1.) Summon a demon

What better time to dabble in the demonic arts than Halloween? With this easy tutorial, you too can learn how to summon demons and inflict pain and suffering on all of the loathsome fuckboys who’ve toyed with your emotions. Just keep in mind that I didn’t fully read this article and that I take zero responsibility for any evil entities you accidentally bring about by engaging in such an activity.

2.) Prank call the elderly

I long for the days of yore when children would prank call each other on the phone and make bad jokes about Prince Albert, which has a completely different meaning now. It’s a bummer that landline phones are virtually extinct because it’s sort of ruined prank calling, but don’t fret! Elderly people still have them! So get into the holiday spirit by finding a Yellow Pages, calling every Marguerite/Herbert/Ruth/Ginger in it, and tormenting them over the phone a la Scream. Bonus points if you make any of them cry!

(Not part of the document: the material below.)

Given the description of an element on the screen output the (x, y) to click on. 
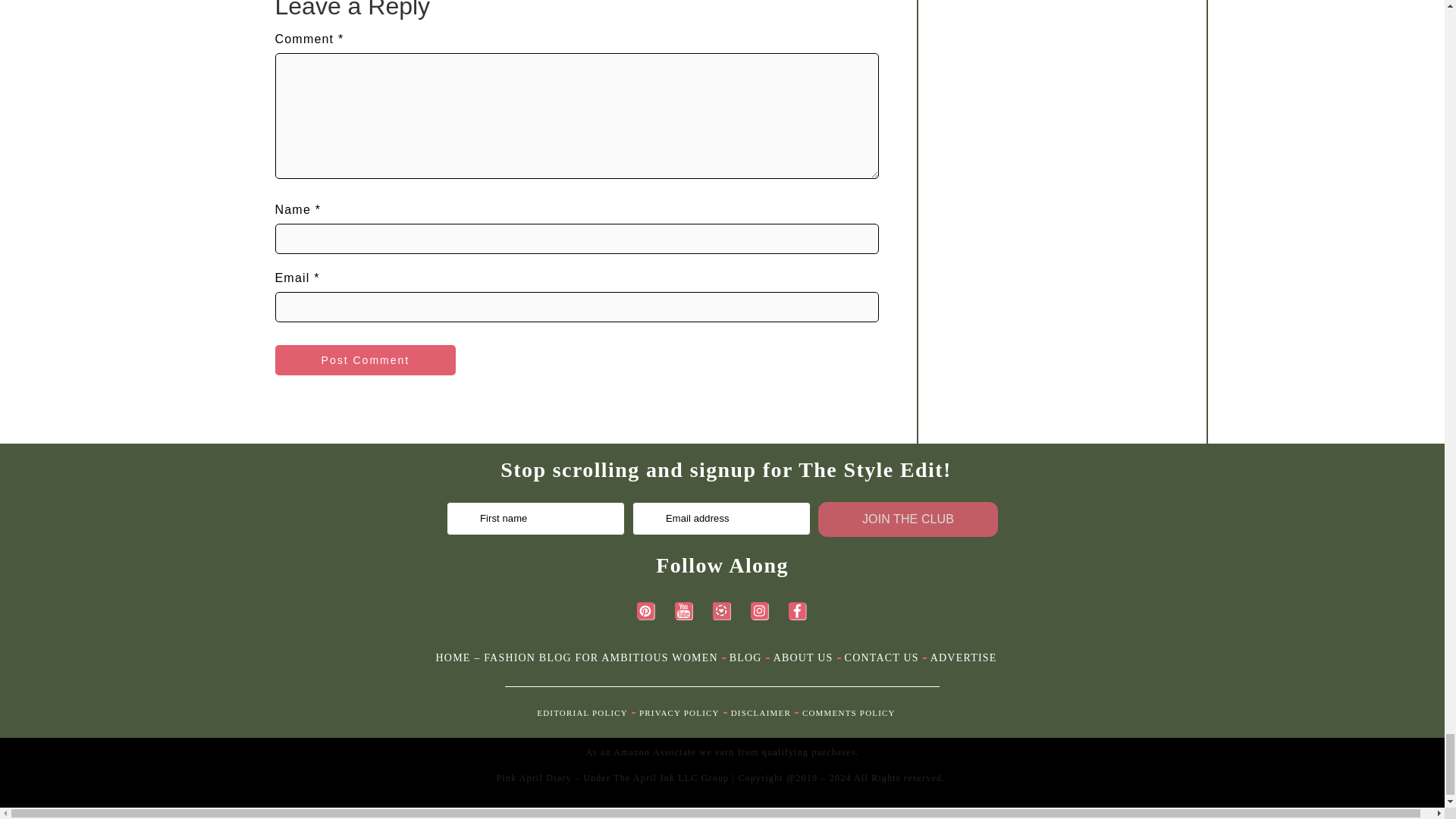
Post Comment (365, 359)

3.) Start a Kickstarter for Kimberly J. Brown

Remember that time they replaced her with Sara Paxton?  By not boycotting Return To Halloweentown we were complicit in this crime against humanity. Let’s atone for our sins and raise money for our girl KJB and get her back to Halloweentown, or at least get her a decent meal.

4.) Reenact Weekend at Bernie’s

If you don’t have the corpse of a former boss, family member, or friend readily available, digging one up is perfectly fine! Just make sure the corpse is relatively fresh, you don’t want to have to deal with maggots or limbs detaching. Bring your “friend” with you to all of your Halloween social events and prop them up in embarrassing positions and Instagram it!

Instagram Idea:

*Sprawl Bill’s dead body across the sidewalk and place a slice of pizza on his face. Caption it, “Bill goes hard #slicelife #halloweener#pizzafratrat*

5.) Send Christina Ricci fan mail!

Charity work isn’t only for the Christmas season.

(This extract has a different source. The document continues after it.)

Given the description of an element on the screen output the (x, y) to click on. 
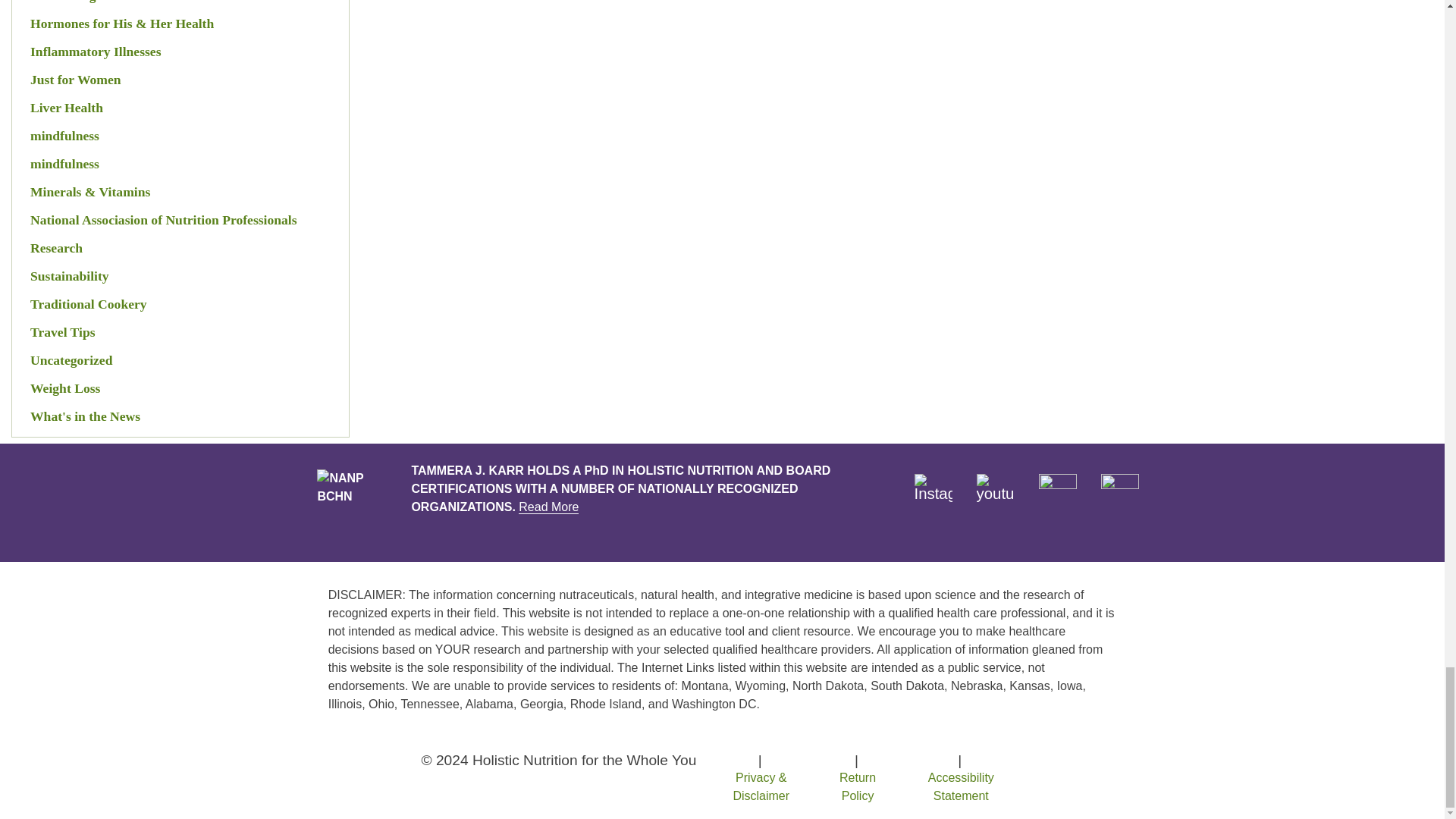
instagram (933, 492)
facebook (1058, 492)
linked in (1119, 492)
youtube (995, 492)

6.) Walk around and say “Oh my god, I love your costume!” to people who are clearly not wearing costumes.

This is the perfect activity for people who get off on making others feel bad about themselves! Walk up to people who appear to be self conscious and say this phrase; at first they’ll be confused, but then they’ll get that you’re making fun of them. They’ll most likely laugh it off, but at least you’ll feel better for having made someone’s day a little more intolerable.

7.) Argue with someone over whether or not Nightmare Before Christmas is a Halloween movie or Christmas movie.

Spoiler alert: the correct answer is “I DON’T SUPPORT TIM BURTON AND HIS GARBAGE!!”

8.) Carve the face of your ex boyfriend into a pumpkin and record yourself smashing said ex boyfriend pumpkin  on camera.

Halloween is not only scary and threatening; it’s cathartic.

9.) Jump around saying “Amuck”, “Amuck”, “Amuck”

Are you trying to shed a couple pounds to better fit into your Halloween costume, but find your current exercise regimen boring? Instead of going on a simple run on the treadmill try manically jumping around while saying “Amuck” over and over.  By invoking the spirit of Sarah Jessica Parker you can actually burn double the calories of a normal workout!

10.) Skip classes for the week and lay in bed all day every day eating candy and watching Goosebumps.

Nothing says “Happy Holidays” like giving up on everything and accepting that life is meaningless and weight gain and poor coping mechanisms are inescapable.